Again in United States v. Yousef, 327 F.3d 56 (2d Cir.2003), we concluded that the act of placing a bomb on a airplane operated by a foreign carrier did not support the exercise of universal criminal jurisdiction, because the nations of the world disagree over which forms of conduct constitute "terrorism." Again, our opinion contains an extensive discussion of the forms of conduct that are proscribed by international law. See, e.g., id. at 104 ("In modern times, the class of crimes over which States can exercise universal jurisdiction has been extended to include war crimes and acts identified after the Second World War as `crimes against humanity.'" (emphasis added)); id. at 106 ("Unlike those offenses supporting universal jurisdiction under customary international law—that is, piracy, war crimes, and crimes against humanity —that now have fairly precise definitions and that have achieved universal condemnation, `terrorism' is a term as loosely deployed as it is powerfully charged." (emphasis added)); id. at 107 ("[T]here continues to be strenuous disagreement among States about what actions do or do not constitute terrorism. . . ." (emphasis added)).
And in Abdullahi v. Pfizer, Inc., 562 F.3d 163, 183-84 (2d Cir.2009), cert. denied, ___ U.S. ___, 130 S.Ct. 3541, ___ L.Ed.2d ___, we wrote, "[T]he norm prohibiting nonconsensual medical experimentation on human subjects has become firmly embedded and has secured universal acceptance in the community of nations."

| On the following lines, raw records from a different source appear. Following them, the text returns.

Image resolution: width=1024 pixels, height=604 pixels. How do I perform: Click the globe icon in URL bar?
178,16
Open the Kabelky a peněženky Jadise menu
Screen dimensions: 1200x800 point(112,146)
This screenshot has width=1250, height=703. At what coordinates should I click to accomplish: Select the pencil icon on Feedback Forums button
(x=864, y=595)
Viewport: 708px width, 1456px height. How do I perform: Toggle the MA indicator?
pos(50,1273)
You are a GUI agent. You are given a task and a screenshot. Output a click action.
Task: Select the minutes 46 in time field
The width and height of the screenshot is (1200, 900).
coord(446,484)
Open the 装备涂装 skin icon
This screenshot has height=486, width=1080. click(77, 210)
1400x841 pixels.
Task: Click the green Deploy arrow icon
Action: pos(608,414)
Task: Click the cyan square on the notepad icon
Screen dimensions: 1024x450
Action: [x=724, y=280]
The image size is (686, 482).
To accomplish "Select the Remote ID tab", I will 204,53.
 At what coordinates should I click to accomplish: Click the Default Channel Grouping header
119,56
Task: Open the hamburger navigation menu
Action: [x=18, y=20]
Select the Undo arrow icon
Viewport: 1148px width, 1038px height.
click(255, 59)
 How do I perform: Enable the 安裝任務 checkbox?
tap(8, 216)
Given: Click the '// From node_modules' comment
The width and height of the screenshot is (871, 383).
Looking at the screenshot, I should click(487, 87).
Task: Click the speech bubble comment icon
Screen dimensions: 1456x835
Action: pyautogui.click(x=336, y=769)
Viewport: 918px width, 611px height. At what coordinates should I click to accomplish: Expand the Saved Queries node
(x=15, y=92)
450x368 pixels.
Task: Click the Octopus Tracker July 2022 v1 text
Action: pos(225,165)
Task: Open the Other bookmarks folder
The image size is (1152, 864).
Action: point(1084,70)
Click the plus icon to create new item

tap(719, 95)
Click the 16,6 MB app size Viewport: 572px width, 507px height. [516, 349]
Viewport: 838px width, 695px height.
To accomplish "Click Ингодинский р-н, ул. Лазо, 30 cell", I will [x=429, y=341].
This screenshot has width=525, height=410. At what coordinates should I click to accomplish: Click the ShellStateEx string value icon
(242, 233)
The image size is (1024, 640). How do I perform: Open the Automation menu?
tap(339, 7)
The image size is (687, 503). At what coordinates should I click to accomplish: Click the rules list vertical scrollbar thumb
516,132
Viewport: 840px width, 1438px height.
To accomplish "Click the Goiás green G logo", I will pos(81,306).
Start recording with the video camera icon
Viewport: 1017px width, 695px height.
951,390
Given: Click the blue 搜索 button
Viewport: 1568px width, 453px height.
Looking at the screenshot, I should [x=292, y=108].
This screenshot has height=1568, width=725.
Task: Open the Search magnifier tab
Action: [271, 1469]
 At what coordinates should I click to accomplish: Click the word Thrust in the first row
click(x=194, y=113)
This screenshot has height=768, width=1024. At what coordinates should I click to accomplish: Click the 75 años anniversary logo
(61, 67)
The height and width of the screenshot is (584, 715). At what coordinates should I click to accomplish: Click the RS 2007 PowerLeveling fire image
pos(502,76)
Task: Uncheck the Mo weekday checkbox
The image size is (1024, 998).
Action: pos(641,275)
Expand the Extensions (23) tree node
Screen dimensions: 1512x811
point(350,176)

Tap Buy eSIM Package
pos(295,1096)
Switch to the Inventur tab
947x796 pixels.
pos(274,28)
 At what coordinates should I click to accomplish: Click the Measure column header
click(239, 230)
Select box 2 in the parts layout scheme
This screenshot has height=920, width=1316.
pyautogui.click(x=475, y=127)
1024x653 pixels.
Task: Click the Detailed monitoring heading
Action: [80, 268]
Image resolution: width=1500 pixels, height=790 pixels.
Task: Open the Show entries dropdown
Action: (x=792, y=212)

One of the main problems with the majority's theory is its incoherence resulting from the fact that it treats the absence of any international law precedent for imposition of damages on corporations as barring such an award under the ATS, while acknowledging that damages are properly awarded against natural persons notwithstanding the very same absence of international law precedent for such awards. The quotation from Professor Crawford's affidavit in the majority opinion sounds as if the Professor is saying that international law distinguishes between civil liability of natural persons, which it allows, and civil liability of corporations, which it does not allow. But the Professor was not saying that. His affidavit does not discuss, much less support, the majority's theory that, when a corporation violates the law of nations, civil liability under the ATS may be imposed on the natural persons who acted for the corporation but not on the corporation. The ambiguity in Professor Crawford's sentence does not indicate adoption of the majority's incoherent and inconsistent proposition.